With an endurance rating of 75 TBW, the MZ-7LN256F is well suited for typical client and boot-drive workloads, such as operating system, office applications, and general daily use. In practical terms, a system writing around 20 GB per day would take more than 10 years to reach the rated write endurance, giving purchasers confidence for read-heavy and normal business PC deployments. For reliability, the drive is specified at 1.5 million hours MTBF and an UBER of 1.0E-15, meaning the risk of unrecoverable bit errors remains very low and aligned with standard SATA SSD expectations. This model does not include power-loss protection, so while it is a solid choice for client systems and non-critical write environments, applications requiring protection against sudden power interruption during in-flight writes should use a drive with PLP.
1. The SATA interface enables drop-in compatibility with mainstream enterprise servers and storage arrays, making this drive an easy upgrade for legacy infrastructure without platform changes.
2. Its sequential read performance supports fast boot, backup, and large-file retrieval workflows, helping application and virtual machine datasets move quickly through bandwidth-limited environments.
3. Strong random read capability makes it well suited for read-heavy enterprise workloads such as virtualization, web hosting, and database lookup operations where responsive access to small blocks matters most.

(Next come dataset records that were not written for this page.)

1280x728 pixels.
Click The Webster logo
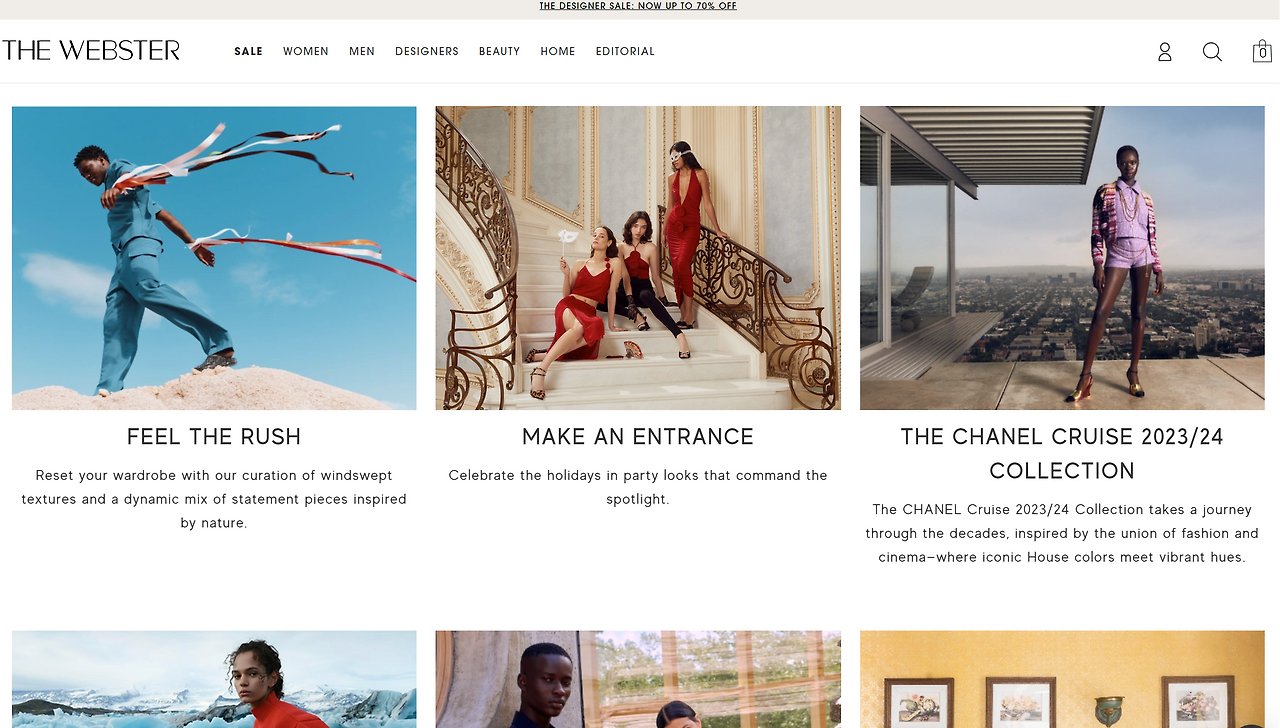(x=91, y=50)
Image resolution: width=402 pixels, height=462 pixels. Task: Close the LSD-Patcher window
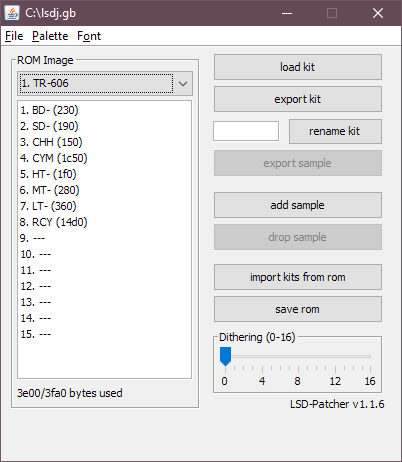pos(378,13)
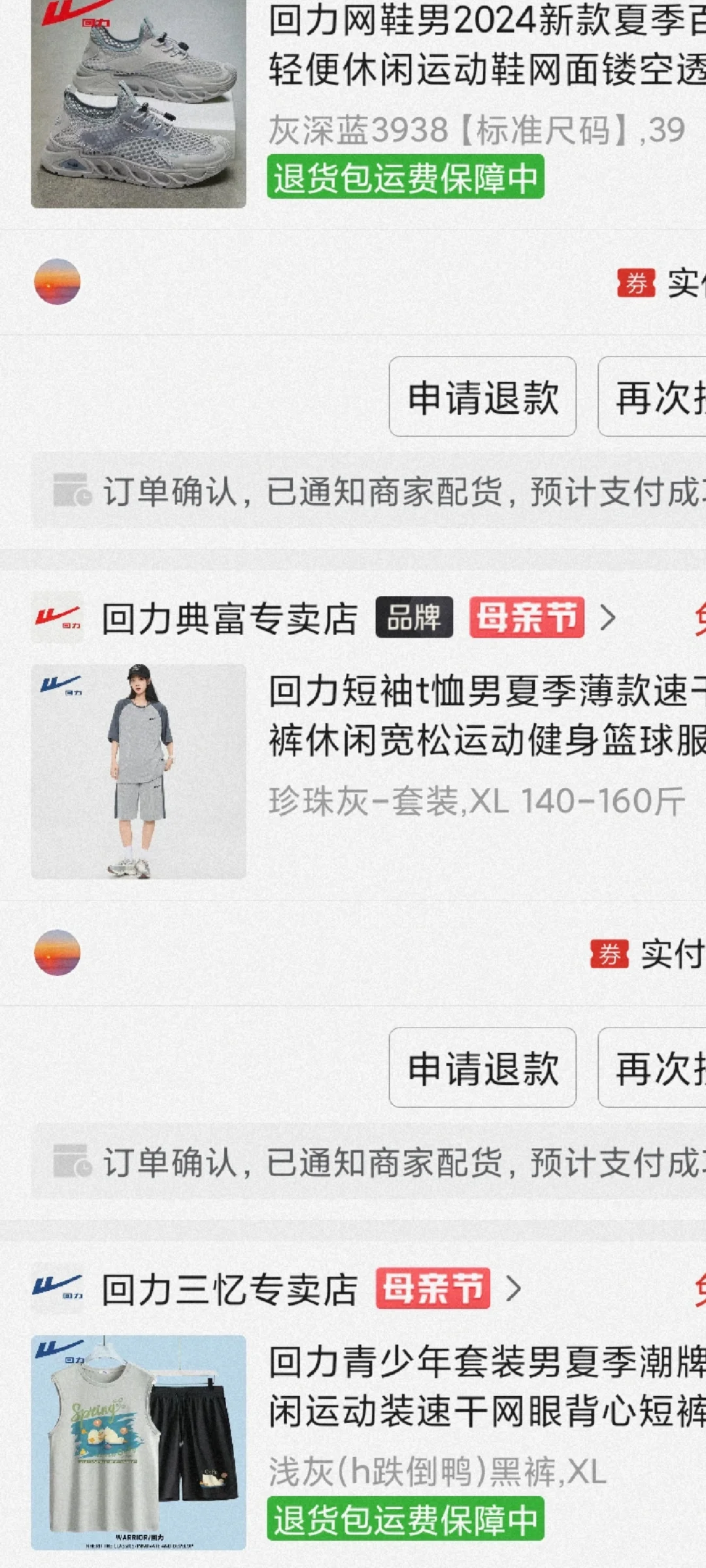Open the 回力三忆专卖店 blue store logo
This screenshot has width=706, height=1568.
(58, 1288)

4. The TLC V-NAND design paired with a modest write-endurance rating fits cost-sensitive enterprise deployments with predictable write volumes, such as boot drives, content delivery, and read-centric storage tiers.
5. Low typical latency helps reduce storage response time at the transaction level, improving consistency for business applications that depend on fast access to frequently requested data.

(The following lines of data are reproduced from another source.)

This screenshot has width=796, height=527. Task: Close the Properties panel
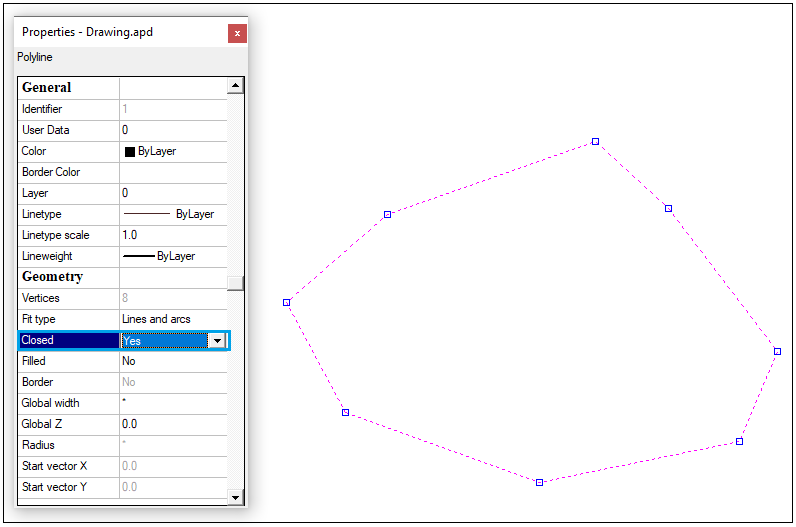(x=237, y=33)
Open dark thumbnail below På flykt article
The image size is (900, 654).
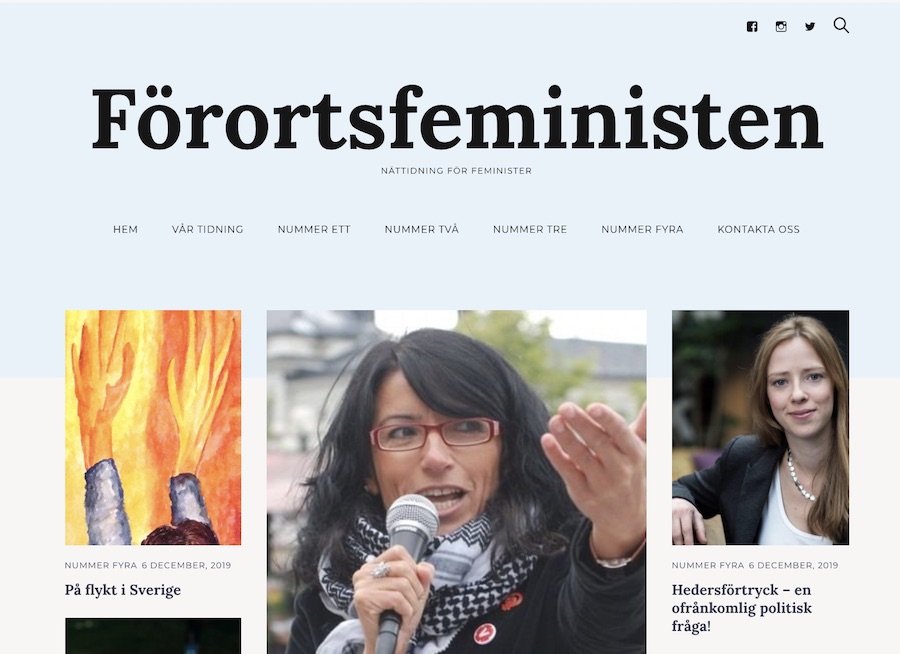point(153,636)
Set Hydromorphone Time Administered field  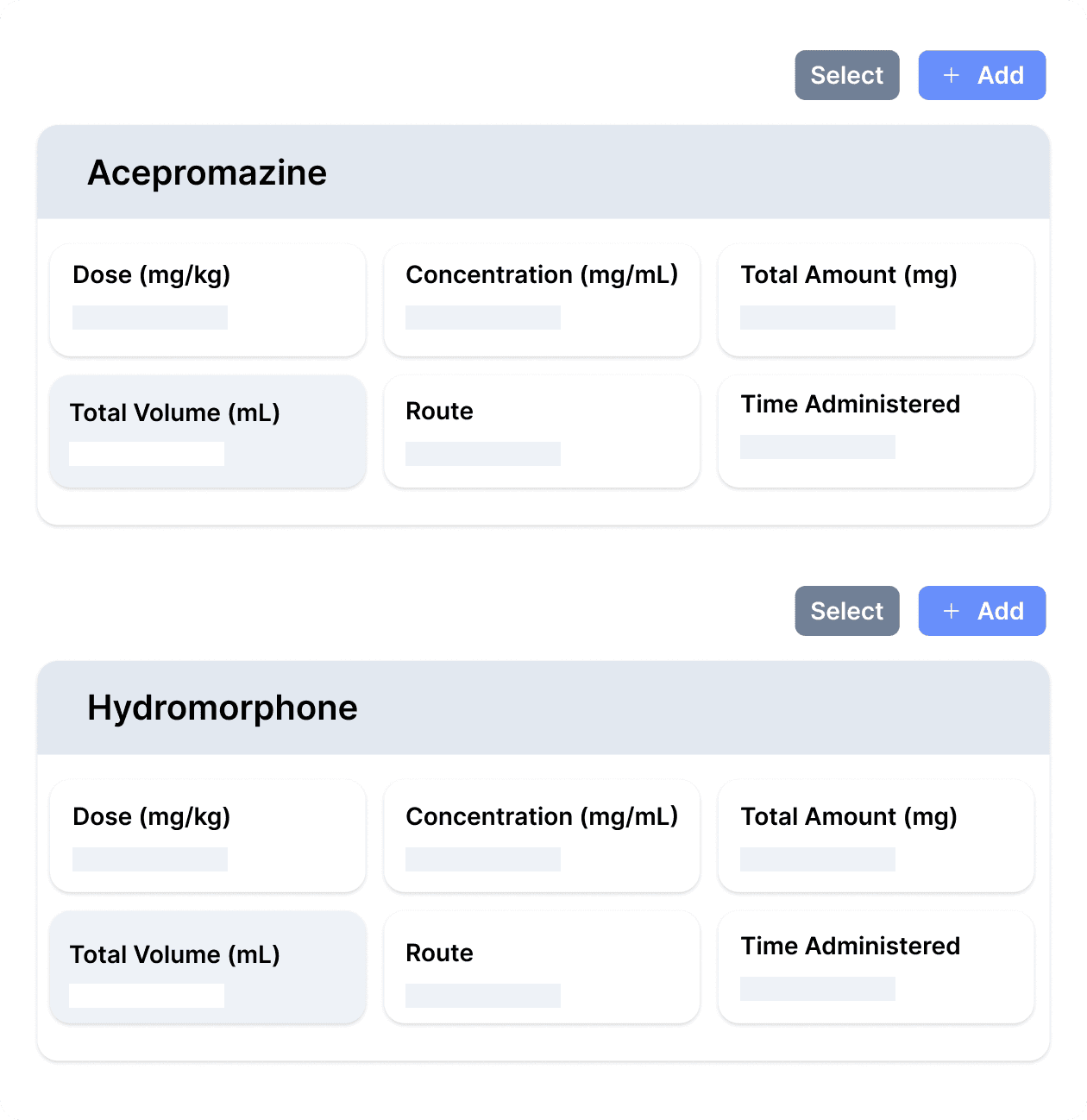pos(817,989)
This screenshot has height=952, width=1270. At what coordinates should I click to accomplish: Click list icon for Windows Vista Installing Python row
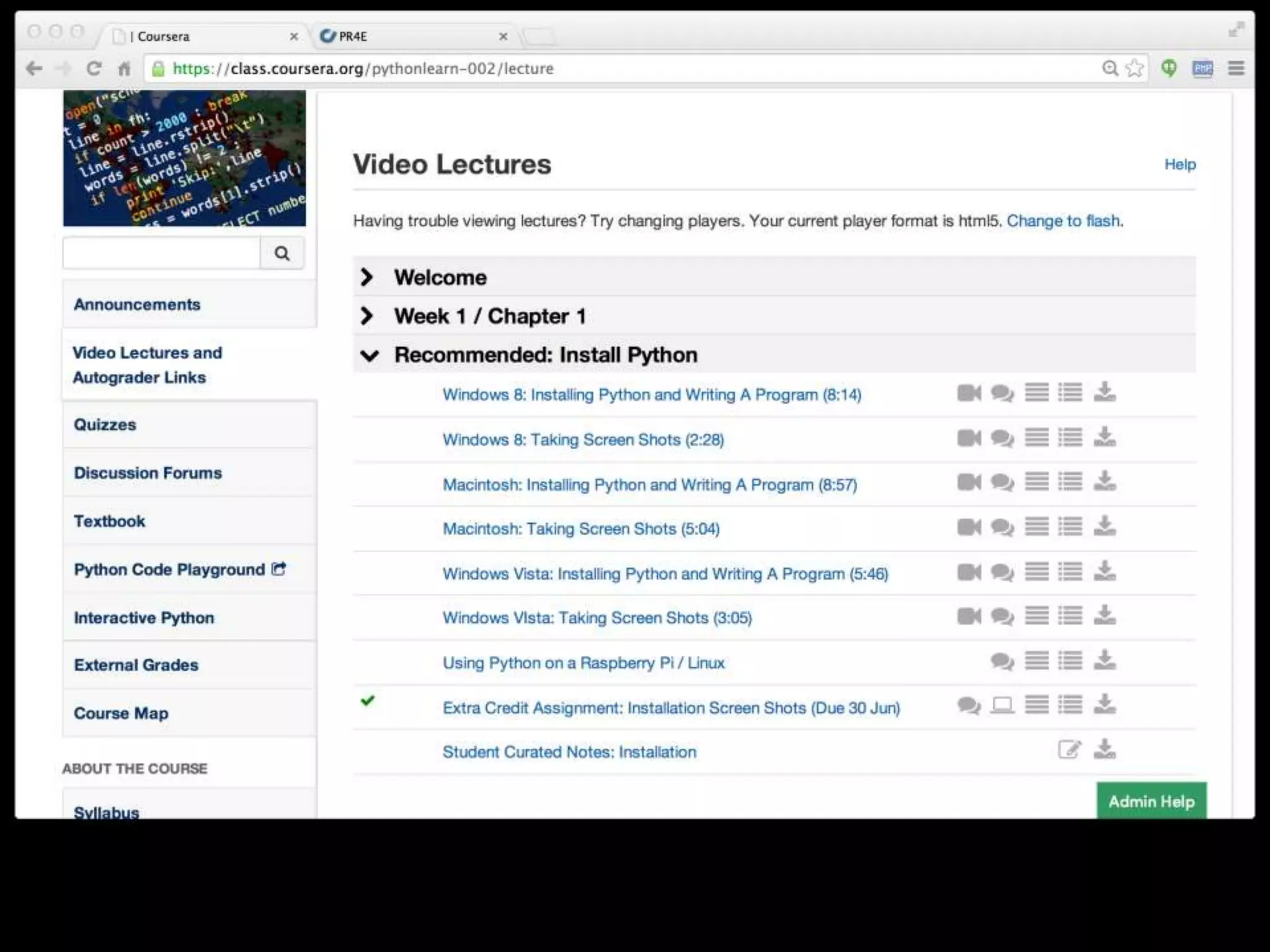(x=1070, y=571)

Lower-capacity reference: 128GB Higher-capacity reference: 512GB At 256GB, the MZ-7LN series hits a practical sweet spot. Compared with the 128GB model, it gives noticeably more headroom for OS images, application binaries, logs, and patch growth, reducing space pressure in always-on enterprise environments. Compared with the 512GB version, it keeps acquisition cost tighter while delivering essentially similar mainstream sequential and random I/O behavior for common boot and mixed-read workloads. This makes 256GB a strong fit for a compact virtualization cluster, such as hosting system volumes for about 30 to 50 light-duty virtual machines.
Q: Is MZ-7LN256F suitable for a write-heavy database server?
A: No. With TLC V-NAND, 0.3 DWPD, 75 TBW, and no power loss protection, it is better suited for read-focused or light mixed workloads than write-heavy database servers.
Q: How many full drive writes per day can it actually endure over its warranty period?
A: Its rated endurance is 0.3 full drive writes per day, which equals about 77GB of writes daily on a 256GB SSD, up to its total 75TB TBW limit.
Q: Does it include power loss protection (PLP) and why is that critical?
A: No, it does not include PLP. This matters because PLP helps protect in-flight data and mapping tables during sudden power loss, reducing corruption risk in business-critical systems.
Q: What RAID level is recommended for this SSD?
A: For server use, RAID 1 or RAID 10 is recommended. These levels improve redundancy and rebuild behavior while avoiding the extra write penalty common with parity-based RAID.